3 thoughts on “Remembering Aaron and others this September 11th

  1. Hi Josh,

    I want you to know that i will never forget Aaron.I have thought of him many times since that day. This is how i got to know him. I was at a Memorial here in Seattle at Seattle Center for all the victims. There was this little girl crying right behind me, she was crying hard. She was so sad. It turns out that she is your niece…though this story is short, it has never left my heart. There were the names of 3,000 people on little pieces of paper tied to two arbors and your niece had a rose that she wanted to put next to Aarons name and she couldnt find his name. She took me down where all the flowers and photos were and she showed me his picture. I will never forget his big brown eyes and his infectious smile. So, I was very moved. I told her that i would find his name for her. She and her mom went walking around in the center…and lo and behold I got very overwhelmed with all the names flying in the breeze. And there right in front of my face was his name. i went and found your niece and brought her back to his name so she could put her flower there. I dont know who or how i heard this, but she said ” mom, there is the angel lady.” i guess really Aaron was the angel who guided me to his name. I have shared this story so many times about your brother and your niece…and am glad to have this opportunity to share it with you. I read about the memorial bench that was made in his name. It made my heart sing. Please share this short story with your family. Aaron will forever be in my heart.

  2. Hi Josh,

    My parents, brother, and I lived caddie-corner from your folks, you, and Aaron when you lived on Claves Court in Shouse Village, Vienna, VA in the late seventies.

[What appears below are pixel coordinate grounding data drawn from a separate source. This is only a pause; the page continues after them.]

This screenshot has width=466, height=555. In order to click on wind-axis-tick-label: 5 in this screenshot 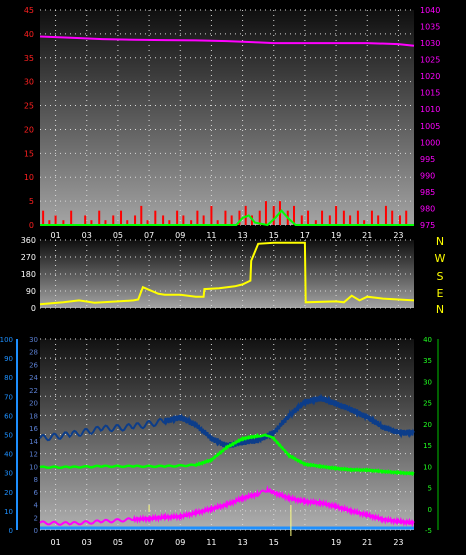, I will do `click(32, 202)`.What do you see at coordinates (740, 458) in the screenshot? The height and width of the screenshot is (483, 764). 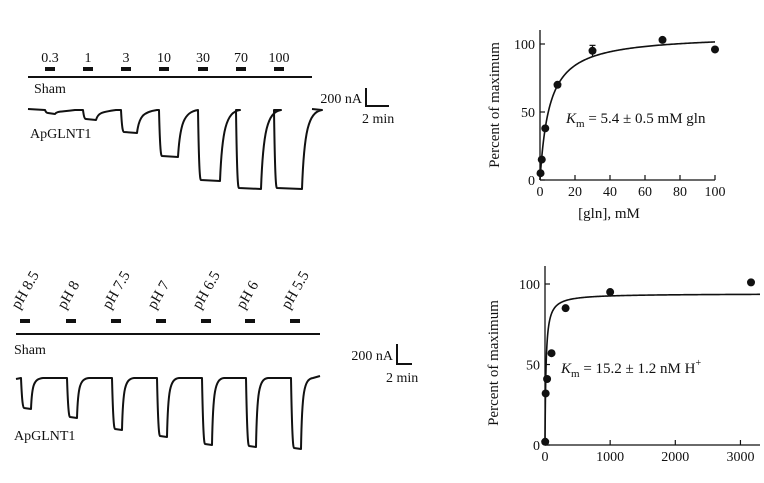 I see `proton-x-tick-label: 3000` at bounding box center [740, 458]. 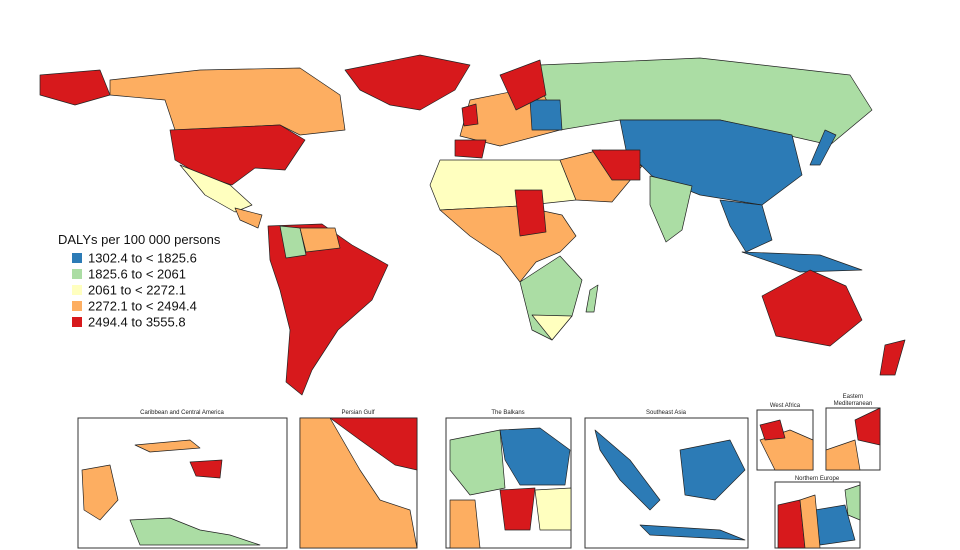 What do you see at coordinates (182, 413) in the screenshot?
I see `inset-title: Caribbean and Central America` at bounding box center [182, 413].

I used to look after you and Aaron when your folks would have dinner engagements. I remember all of you and there are many things I recall about Aaron. He had a way of talking that was very different, and challenging to understand at first. For example, “Hi Bill” would become “Ha BLLLL”. Your cat “Fluffy” was “FWUFFEE”. Words sort of morphed together. It was surprising how quickly, if one really listened, one adapted and could understand everything he was saying. I recall it baffling the neighbors as he and I would talk. He loved to run around the house while I was there, with me giving chase, and would end up diving onto an overstuffed leather chair face down, giggling and screaming the whole time. He would want to do it again and again and again. Even though he was only three or so, he would always call out from across the street to say hi if he saw me. He was friendly to everyone he encountered. I am glad to read in accounts of his years after that that he accomplished and experienced much and was a gift to many around him in the 27 years he was blessed with. I’ll always remember him as this sweet, loving little guy one couldn’t help but adore. I miss him, and I only knew him for a little while a long time ago.